# Exercise description
Check each line of the entries for the string "screenshot". Report only how many lines have it.

# Source data
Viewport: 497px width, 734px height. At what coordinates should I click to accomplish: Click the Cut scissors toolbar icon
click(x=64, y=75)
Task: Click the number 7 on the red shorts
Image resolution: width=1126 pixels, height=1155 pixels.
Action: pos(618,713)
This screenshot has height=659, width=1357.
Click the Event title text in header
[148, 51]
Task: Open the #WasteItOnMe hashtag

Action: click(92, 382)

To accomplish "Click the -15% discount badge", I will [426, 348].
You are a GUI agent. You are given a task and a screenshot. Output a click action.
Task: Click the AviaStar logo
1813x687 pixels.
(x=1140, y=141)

--

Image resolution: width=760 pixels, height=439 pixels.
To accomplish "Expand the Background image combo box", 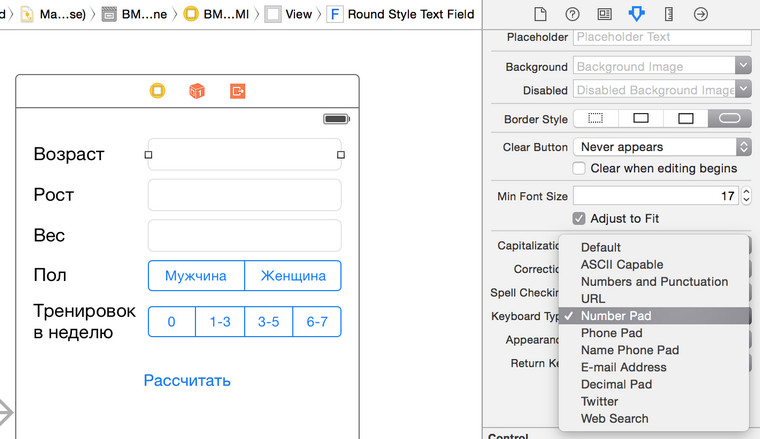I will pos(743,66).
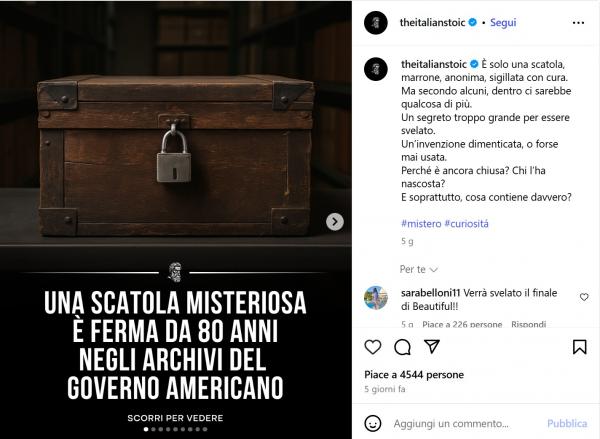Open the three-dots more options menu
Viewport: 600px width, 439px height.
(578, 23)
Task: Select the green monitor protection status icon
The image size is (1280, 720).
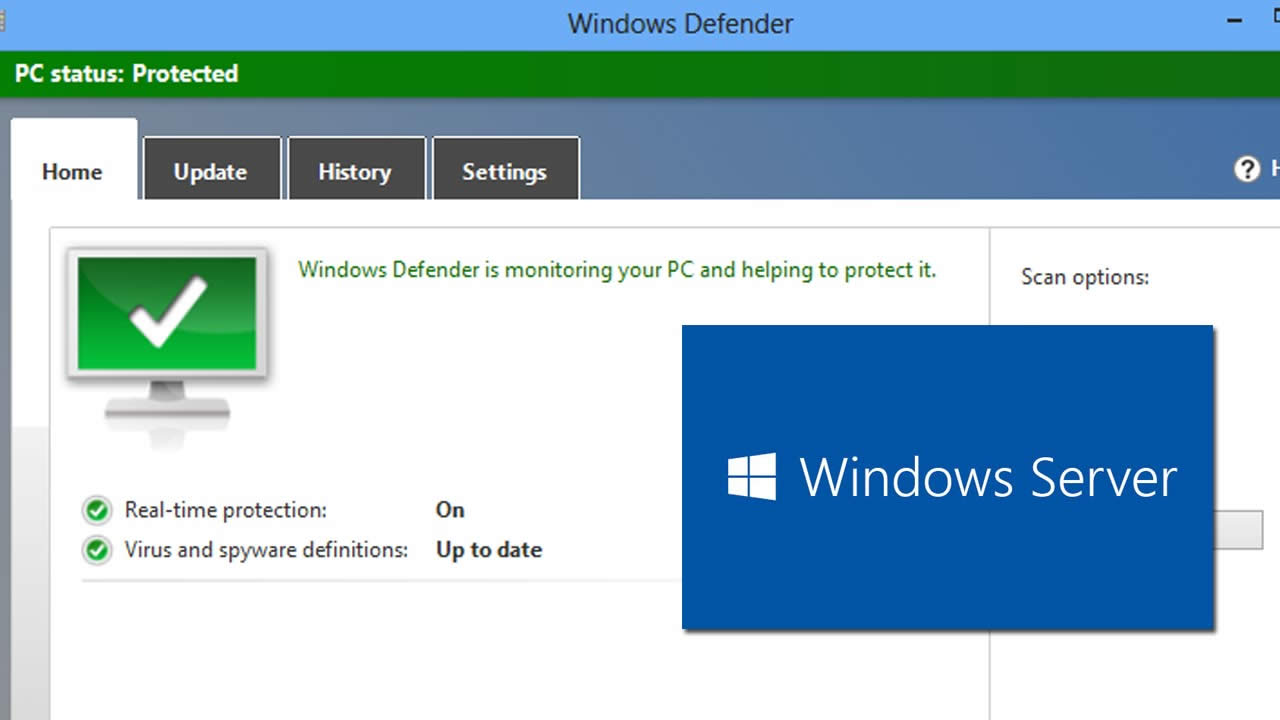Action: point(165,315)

# Task response
2